→ TASKS TO PERFORM:
1) In the passage on skeletal muscle mass and fatty liver, which two changes independently predict resolution of liver steatosis in subjects with obesity?
2) Please pick up the passage on skeletal muscle mass and fatty liver after its final sentence and continue it.

→ READING TEXT:

To investigate the effect of an increase in ASM/W on hepatic steatosis change in patients with or without obesity, logistic analysis was performed in the subgroups defined by BMI. Decrease in HOMA-IR and a decline in total fat mass independently predict the resolution of liver steatosis in subjects with obesity, suggesting that weight loss may be the primary intervention for these patients. Meanwhile, increasing skeletal muscle mass to improve insulin resistance is also essential. Comparatively, an increase in ASM/W was an independent predictor in participants without obesity, indicating that increasing skeletal muscle mass is the main therapeutic strategy for MAFLD patients without obesity, rather than weight loss. This suggests that increasing skeletal muscle mass can be a promising therapy for MAFLD [46, 47], especially for MAFLD without obesity (BMI<25kg/m2). For MAFLD with obesity (BMI≥25kg/m2), weight (fat) loss as well as decreasing HOMA-IR are important interventions to improve liver steatosis.

The association between SMI and liver fibrosis has been confirmed in several published studies [12,13,14, 16, 17] which concluded that low skeletal muscle mass was associated with more severe fibrosis, but all of these findings were cross-sectional. In the current study, we explored the relationship between changes in ASM/W and changes in liver stiffness. Liver stiffness showed a significant decrease at follow-up compared with that at baseline in the group with an ASM/W increase. This result was in accordance with the conclusions reported by previous studies. However, the conclusion needs to be further validated because a small percentage (6, 2.3%) of patients were defined as having liver fibrosis with a baseline LSM > 7.1 kPa, and most of the rest were determined to have no fibrosis with an LSM ≤7.1 kPa in this study. Therefore, further long-term longitudinal research with a large number of subjects with high LSM is needed.

Stored items:
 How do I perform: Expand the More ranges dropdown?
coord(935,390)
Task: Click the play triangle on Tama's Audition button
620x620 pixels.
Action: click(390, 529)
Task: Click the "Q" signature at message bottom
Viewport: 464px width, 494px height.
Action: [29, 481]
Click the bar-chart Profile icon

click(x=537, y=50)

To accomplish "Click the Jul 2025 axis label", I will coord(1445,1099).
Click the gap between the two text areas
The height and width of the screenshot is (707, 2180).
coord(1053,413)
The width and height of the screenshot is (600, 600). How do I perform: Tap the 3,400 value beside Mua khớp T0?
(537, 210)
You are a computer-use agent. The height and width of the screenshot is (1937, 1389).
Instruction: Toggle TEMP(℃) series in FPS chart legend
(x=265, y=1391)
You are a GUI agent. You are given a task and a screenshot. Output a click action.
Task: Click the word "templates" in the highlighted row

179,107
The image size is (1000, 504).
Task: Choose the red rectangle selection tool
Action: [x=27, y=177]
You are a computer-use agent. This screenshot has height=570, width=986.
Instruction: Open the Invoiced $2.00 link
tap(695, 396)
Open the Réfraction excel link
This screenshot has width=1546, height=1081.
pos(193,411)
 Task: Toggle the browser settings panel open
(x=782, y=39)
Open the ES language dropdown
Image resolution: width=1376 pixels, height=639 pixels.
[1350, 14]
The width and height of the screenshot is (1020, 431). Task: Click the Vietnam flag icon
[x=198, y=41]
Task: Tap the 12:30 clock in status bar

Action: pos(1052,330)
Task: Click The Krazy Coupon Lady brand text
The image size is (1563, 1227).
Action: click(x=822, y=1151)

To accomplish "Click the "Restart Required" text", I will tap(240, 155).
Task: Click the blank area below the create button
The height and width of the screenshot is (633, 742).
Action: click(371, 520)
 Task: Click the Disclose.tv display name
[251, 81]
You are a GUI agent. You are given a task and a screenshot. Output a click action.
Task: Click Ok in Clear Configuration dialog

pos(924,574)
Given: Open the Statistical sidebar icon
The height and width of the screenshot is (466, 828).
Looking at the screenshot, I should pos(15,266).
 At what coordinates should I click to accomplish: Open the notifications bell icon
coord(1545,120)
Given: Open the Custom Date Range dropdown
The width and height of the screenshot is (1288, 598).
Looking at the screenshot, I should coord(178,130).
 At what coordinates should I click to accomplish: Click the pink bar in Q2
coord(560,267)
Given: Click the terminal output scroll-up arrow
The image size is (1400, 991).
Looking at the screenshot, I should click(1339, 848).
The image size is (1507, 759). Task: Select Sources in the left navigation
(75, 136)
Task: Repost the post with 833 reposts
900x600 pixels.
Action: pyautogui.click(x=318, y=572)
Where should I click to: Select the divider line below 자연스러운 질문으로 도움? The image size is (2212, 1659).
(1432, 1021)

→ ANSWERS FOR EACH ITEM:
1) A decrease in HOMA-IR and a decline in total fat mass.

2)
There are some limitations in this study. First, the main limitation of the study is the lack of the assessment of skeletal muscle mass, which can be evaluated by MRI-PDFF, however, it was not available in this study. It will be the purpose in our future studies associated with MAFLD and skeletal muscle. Second, the sample size was small; therefore, the subgroup analysis with a small number of subjects may weaken the reliability of the conclusion. Besides, due the limitations of small sample size regarding orlistat (n=16) and meal replacement treatments (n=10), subgroup analysis of the associations among different interventions and skeletal muscle mass did not provide sufficient statistical power to demonstrate and further prospective studies with larger sample sizes are needed to identify. Thirdly, this study was implemented in a single center, and more multicenter studies are warranted to provide more powerful evidence. Third, despite the fact that hepatic steatosis remission was evaluated by MRI-PDFF instead of histology, the gold standard, MRI-PDFF was an accurate and invasive technique for assessing the severity of steatosis and could be an alternative method in large-scale population studies.

Conclusions

In summary, our study suggested that an increase in relative skeletal muscle mass and decrease in total fat mass over time may have a significant beneficial effect on improving the resolution of liver steatosis, independent of weight loss. Increasing skeletal muscle mass might be a strategy for the additive efficacy of MAFLD, especially for patients without obesity. Loss of total fat mass and improvement of insulin resistance are effective strategies for MAFLD with obesity. However, more multicenter longitudinal studies based on large populations are needed to confirm our findings.